◆ **Problem to solve**
Switch "help" to "info" and give the records again from the line that has "Click the help question mark icon" through the end of the records, with nothing else changed. Leave the pictures out.

◆ **Provided material**
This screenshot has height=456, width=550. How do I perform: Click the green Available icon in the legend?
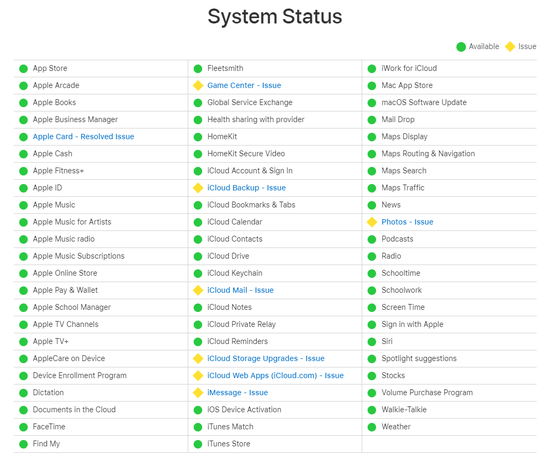tap(461, 47)
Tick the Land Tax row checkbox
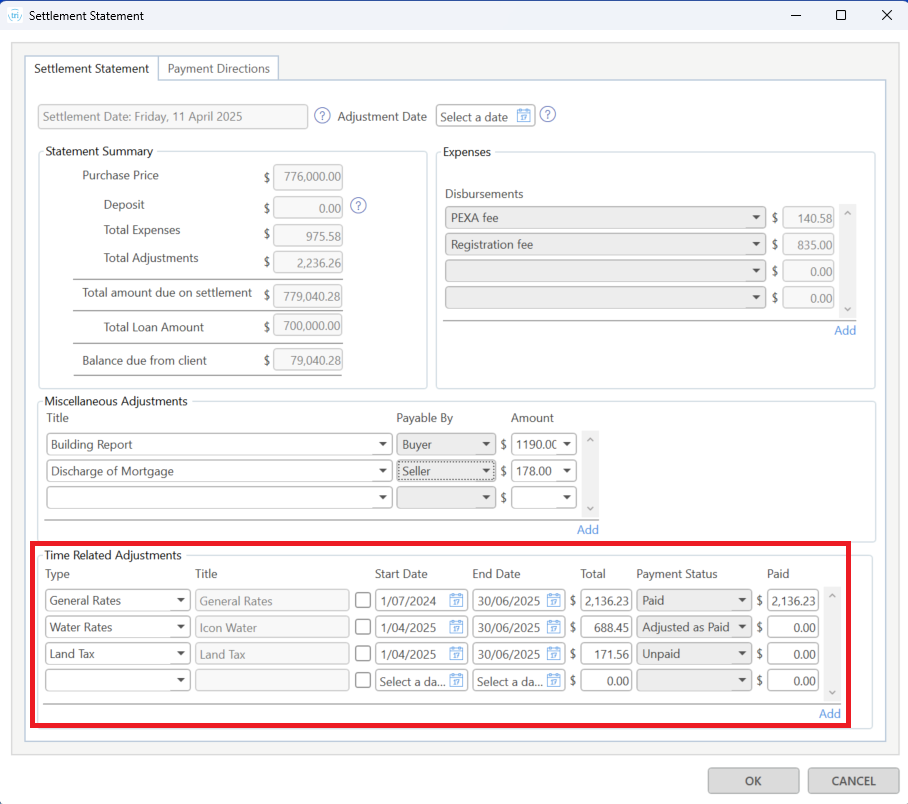The height and width of the screenshot is (804, 908). point(363,655)
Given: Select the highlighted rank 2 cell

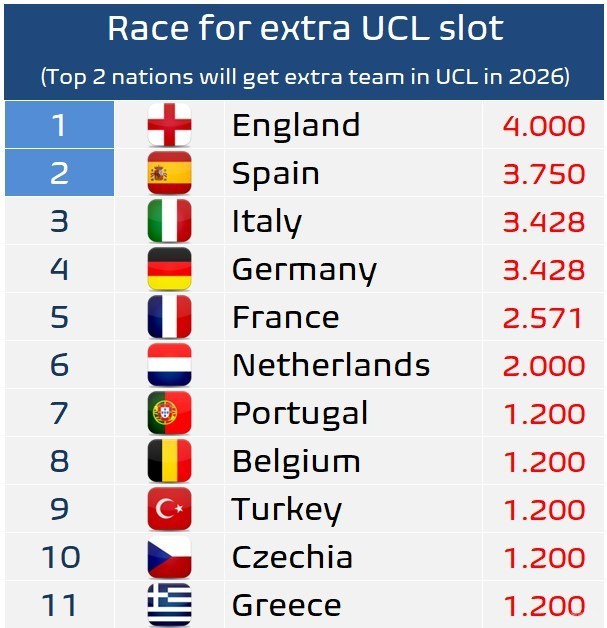Looking at the screenshot, I should click(x=59, y=174).
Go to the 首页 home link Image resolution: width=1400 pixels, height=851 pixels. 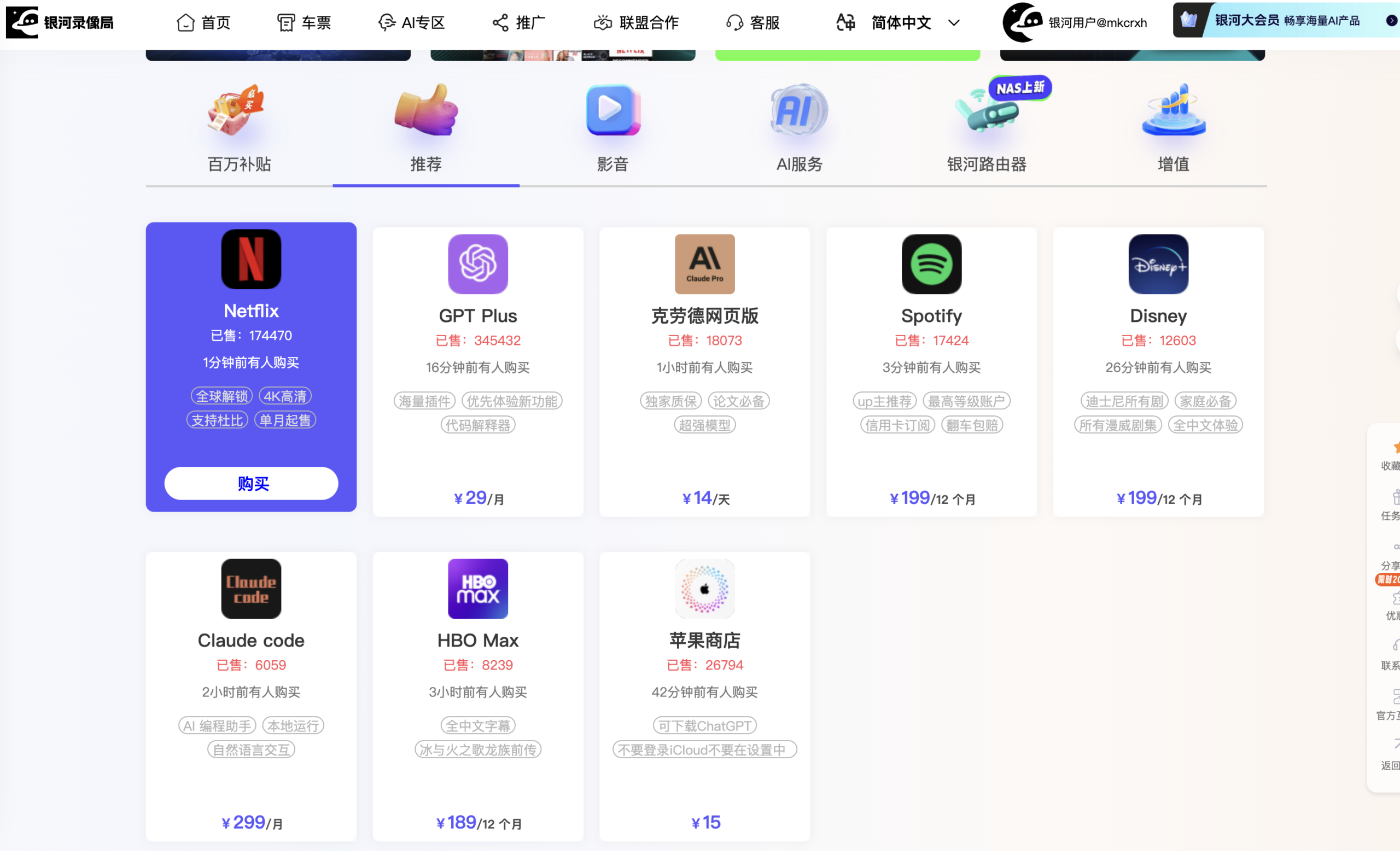(203, 23)
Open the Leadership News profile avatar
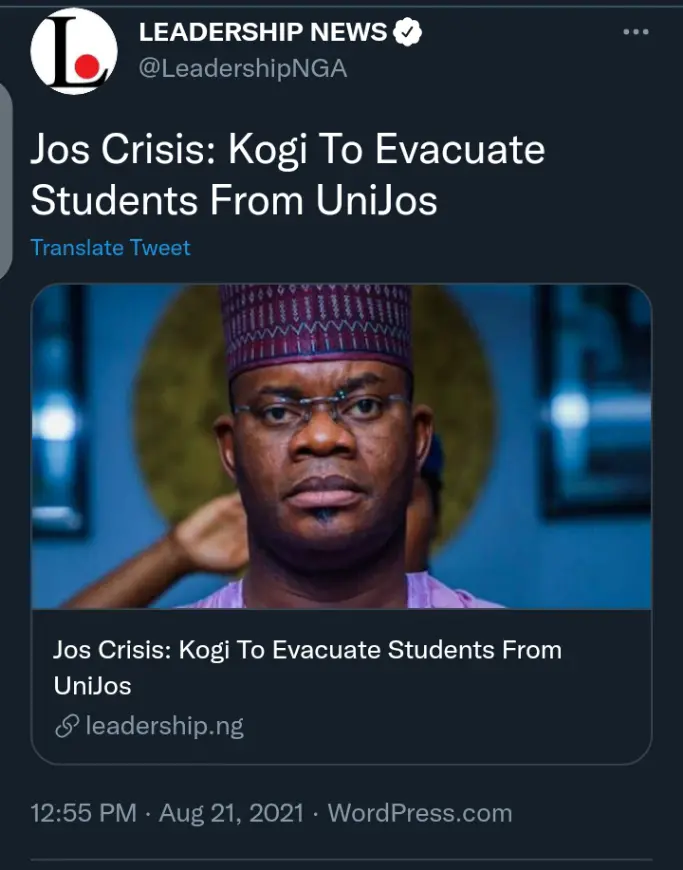683x870 pixels. pyautogui.click(x=75, y=52)
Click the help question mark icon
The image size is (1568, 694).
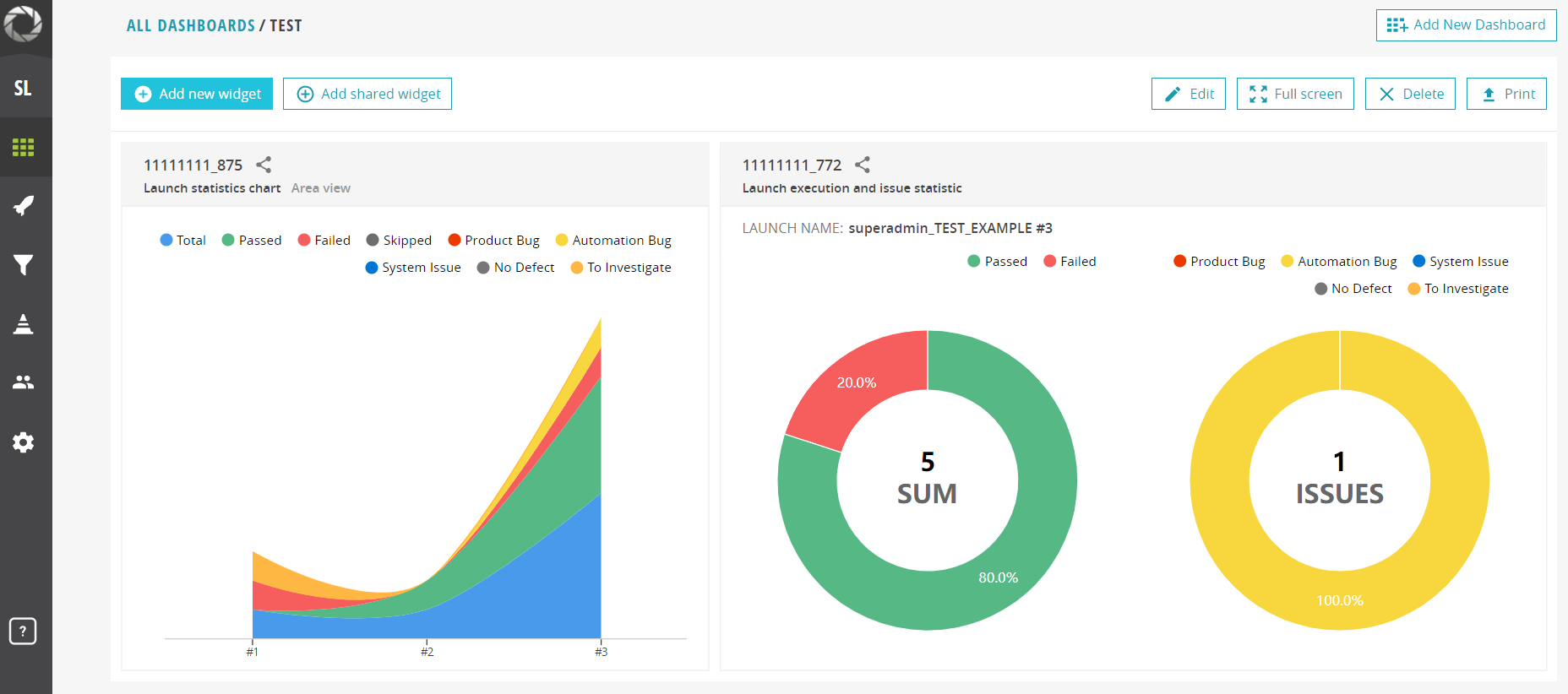click(23, 631)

◆ **Solution**
Click the info question mark icon
The image size is (1568, 694).
click(23, 631)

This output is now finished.